Assignment
Below this line is a listing that includes pictures. Copy exactly, and only, the lines from the one containing "Given: Pick dark chocolate fabric swatch 6" through the one containing "Task: Open author name on the 7h post"; the pictures do not go in the copy.

Information given
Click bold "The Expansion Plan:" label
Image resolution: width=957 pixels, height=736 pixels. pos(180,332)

==

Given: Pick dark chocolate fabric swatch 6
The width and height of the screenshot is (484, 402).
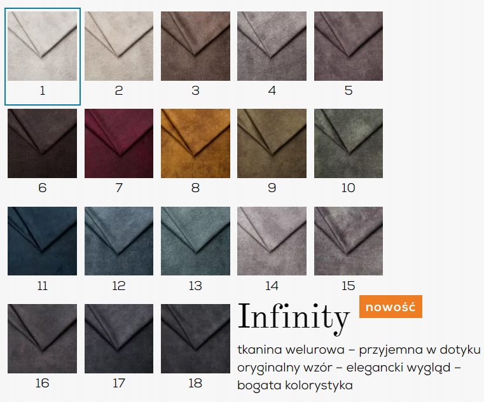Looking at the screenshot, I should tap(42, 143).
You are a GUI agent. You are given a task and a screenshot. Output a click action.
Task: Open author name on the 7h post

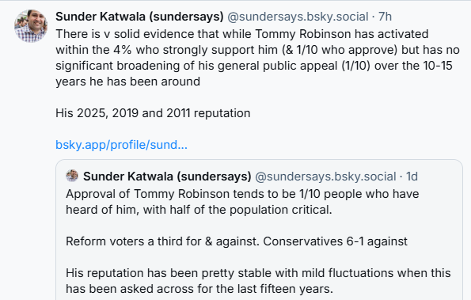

Solved problem
Given: Pick dark chocolate fabric swatch 6
The width and height of the screenshot is (484, 402).
Looking at the screenshot, I should tap(42, 143).
You are a GUI agent. You are given a task and a screenshot. Output a click action.
Task: Open author name on the 7h post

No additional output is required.